They third paragraph nicely sums up the dispute:

The book or series of books of which the complainant claims the copyright consists of an introductory essay explaining the system of bookkeeping referred to, to which are annexed certain forms or banks, consisting of ruled lines, and headings, illustrating the system and showing how it is to be used and carried out in practice. This system effects the same results as bookkeeping by double entry, but, by a peculiar arrangement of columns and headings, presents the entire operation, of a day, a week, or a month on a single page or on two pages facing each other, in an account book. The defendant uses a similar plan so far as results are concerned, but makes a different arrangement of the columns, and uses different headings. If the complainant’s testator had the exclusive right to the use of the system explained in his book, it would be difficult to contend that the defendant does not infringe it, notwithstanding the difference in his form of arrangement; but if it be assumed that the system is open to public use, it seems to be equally difficult to contend that the books made and sold by the defendant are a violation of the copyright of the complainant’s book considered merely as a book explanatory of the system.

Entries shown:
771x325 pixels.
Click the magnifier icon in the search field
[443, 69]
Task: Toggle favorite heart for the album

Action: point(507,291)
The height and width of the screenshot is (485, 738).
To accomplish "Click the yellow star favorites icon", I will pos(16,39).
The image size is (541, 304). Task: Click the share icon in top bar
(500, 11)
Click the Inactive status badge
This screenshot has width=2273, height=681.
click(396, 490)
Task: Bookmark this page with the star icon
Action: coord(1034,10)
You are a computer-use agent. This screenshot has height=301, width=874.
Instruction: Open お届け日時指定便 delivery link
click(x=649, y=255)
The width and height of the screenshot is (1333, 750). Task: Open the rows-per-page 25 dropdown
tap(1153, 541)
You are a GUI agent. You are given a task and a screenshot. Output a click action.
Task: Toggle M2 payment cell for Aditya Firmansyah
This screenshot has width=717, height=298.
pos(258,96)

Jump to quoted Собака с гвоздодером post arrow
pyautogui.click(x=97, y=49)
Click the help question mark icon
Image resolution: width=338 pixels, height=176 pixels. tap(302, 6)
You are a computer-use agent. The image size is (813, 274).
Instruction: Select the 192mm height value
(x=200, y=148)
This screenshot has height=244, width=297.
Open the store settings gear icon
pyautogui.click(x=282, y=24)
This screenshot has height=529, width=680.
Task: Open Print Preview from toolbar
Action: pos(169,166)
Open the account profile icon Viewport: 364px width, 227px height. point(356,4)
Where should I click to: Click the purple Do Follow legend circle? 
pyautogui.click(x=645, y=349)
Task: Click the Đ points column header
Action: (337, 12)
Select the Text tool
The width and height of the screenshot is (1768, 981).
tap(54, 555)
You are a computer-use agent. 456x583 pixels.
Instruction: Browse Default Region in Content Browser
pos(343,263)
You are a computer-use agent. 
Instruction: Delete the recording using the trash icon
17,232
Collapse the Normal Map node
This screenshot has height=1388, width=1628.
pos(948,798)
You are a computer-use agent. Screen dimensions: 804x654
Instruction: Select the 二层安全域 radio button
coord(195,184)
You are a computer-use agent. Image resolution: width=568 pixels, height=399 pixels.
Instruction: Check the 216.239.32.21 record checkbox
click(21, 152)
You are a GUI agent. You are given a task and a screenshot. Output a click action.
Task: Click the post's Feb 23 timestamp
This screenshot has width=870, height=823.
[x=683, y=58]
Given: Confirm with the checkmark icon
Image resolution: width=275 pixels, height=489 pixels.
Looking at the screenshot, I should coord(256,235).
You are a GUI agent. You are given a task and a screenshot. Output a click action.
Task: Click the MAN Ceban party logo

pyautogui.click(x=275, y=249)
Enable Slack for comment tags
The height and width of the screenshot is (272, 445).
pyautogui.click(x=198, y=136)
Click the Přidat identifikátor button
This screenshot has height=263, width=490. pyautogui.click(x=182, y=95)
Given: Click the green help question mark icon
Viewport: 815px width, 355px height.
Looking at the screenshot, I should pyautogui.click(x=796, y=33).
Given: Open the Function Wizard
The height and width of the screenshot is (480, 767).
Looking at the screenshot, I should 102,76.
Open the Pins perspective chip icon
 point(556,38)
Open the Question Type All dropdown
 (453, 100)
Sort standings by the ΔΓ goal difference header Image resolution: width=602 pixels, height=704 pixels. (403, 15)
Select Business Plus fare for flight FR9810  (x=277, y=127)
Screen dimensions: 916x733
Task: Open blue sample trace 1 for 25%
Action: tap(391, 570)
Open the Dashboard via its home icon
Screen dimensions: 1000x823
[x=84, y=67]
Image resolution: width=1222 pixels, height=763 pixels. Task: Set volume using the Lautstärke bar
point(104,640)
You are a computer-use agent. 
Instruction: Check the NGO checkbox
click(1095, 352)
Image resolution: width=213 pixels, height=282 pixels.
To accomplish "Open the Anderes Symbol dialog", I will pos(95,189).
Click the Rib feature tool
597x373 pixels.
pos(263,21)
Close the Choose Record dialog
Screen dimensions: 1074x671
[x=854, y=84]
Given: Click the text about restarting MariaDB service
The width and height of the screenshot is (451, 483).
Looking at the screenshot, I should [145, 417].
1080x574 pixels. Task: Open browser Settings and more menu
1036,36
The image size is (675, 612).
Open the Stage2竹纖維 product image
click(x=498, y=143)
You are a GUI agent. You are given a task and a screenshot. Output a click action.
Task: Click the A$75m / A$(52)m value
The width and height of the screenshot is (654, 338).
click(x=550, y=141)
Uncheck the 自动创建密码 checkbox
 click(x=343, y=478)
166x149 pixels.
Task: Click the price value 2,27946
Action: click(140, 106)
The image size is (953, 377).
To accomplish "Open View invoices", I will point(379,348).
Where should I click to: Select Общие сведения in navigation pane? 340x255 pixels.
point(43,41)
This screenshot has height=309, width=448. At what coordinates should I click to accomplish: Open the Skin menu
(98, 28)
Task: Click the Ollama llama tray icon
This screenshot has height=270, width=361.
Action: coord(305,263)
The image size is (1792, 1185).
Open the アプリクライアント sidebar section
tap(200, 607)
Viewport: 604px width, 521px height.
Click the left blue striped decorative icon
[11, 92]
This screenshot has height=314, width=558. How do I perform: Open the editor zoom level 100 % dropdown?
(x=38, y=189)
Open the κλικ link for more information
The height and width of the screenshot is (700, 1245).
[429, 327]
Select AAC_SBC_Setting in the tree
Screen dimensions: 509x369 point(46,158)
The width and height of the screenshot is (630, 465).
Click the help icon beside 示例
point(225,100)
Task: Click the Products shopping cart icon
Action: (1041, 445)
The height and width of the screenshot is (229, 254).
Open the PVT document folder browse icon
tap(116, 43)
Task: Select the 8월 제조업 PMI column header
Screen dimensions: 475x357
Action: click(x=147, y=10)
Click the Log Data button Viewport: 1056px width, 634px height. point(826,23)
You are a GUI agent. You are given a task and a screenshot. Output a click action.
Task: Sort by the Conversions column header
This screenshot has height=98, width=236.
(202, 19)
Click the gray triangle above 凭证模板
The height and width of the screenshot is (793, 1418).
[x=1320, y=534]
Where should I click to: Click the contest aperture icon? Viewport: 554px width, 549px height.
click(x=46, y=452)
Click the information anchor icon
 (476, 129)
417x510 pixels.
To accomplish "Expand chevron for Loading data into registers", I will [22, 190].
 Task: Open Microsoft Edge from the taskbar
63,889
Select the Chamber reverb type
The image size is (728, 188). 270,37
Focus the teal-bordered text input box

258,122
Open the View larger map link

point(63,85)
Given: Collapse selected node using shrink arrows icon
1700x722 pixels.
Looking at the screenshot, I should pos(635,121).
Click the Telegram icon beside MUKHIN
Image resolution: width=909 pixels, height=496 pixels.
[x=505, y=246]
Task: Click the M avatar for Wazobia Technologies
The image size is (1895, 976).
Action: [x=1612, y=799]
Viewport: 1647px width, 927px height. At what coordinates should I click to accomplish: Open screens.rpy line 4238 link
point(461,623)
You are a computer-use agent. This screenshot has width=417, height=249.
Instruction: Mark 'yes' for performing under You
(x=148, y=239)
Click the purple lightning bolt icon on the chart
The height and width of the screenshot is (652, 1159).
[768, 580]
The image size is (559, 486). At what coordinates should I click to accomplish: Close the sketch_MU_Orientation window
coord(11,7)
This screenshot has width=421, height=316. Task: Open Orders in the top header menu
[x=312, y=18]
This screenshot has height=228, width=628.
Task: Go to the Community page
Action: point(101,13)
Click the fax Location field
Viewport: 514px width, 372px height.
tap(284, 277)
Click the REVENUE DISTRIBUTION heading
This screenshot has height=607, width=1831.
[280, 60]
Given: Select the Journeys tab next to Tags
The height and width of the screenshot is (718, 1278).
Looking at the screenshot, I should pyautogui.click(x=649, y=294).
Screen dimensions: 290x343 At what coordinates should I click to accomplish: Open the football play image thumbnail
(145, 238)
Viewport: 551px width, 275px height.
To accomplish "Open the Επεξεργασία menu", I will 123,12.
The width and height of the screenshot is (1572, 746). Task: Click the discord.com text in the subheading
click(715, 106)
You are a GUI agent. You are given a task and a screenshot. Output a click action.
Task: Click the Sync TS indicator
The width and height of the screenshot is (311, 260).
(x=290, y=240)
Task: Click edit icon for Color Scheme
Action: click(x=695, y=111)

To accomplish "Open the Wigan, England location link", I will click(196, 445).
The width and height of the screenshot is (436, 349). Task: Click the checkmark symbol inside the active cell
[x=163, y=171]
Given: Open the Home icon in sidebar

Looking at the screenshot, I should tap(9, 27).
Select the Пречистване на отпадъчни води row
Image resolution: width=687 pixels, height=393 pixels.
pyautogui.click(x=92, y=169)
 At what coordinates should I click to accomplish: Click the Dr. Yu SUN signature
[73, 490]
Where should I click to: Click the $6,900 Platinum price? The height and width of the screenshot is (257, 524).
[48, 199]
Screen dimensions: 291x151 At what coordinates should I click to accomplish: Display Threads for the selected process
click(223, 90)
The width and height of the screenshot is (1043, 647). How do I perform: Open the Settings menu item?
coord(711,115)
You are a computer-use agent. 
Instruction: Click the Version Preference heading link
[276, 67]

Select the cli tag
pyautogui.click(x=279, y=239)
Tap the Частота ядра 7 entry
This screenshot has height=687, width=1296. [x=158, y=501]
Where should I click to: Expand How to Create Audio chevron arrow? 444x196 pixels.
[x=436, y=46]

Things to do:
a. In the bookkeeping copyright passage, how does the defendant's plan differ from the complainant's system?
b. Using the bookkeeping copyright passage, explain how the complainant's system produces the same results as double-entry bookkeeping while still being distinct from it.
c. Go on with the bookkeeping copyright passage after its final sentence.

The results:
a. The defendant arranges the columns differently and uses different headings.

b. It reaches the same results as double entry, but it uses a peculiar arrangement of columns and headings. That arrangement shows the whole operation of a day, a week, or a month on a single page or on two facing pages of an account book.

c.
So the question is whether the Selden’s copyright in his accounting book is infringed by a book that (1) describes a system (and provides forms for such a system) that works in the same way as Selden’s system but that (2) does not copy the actual text and forms in Selden’s books. Stated another way, the question is whether the copyright in the book protects the system itself.

The Court concludes that it does not, stating “[b]ut there is a clear distinction between the book as such and the art which it is intended to illustrate.” The latter, as the Court pointed out, could only be protected by a patent if at all. The Court concluded:

The conclusion to which we have come is that blank account books are not the subject of copyright, and that the mere copyright of Selden’s book did not confer upon him the exclusive right to make and use account books, ruled and arranged as designated by him and described and illustrated in said book.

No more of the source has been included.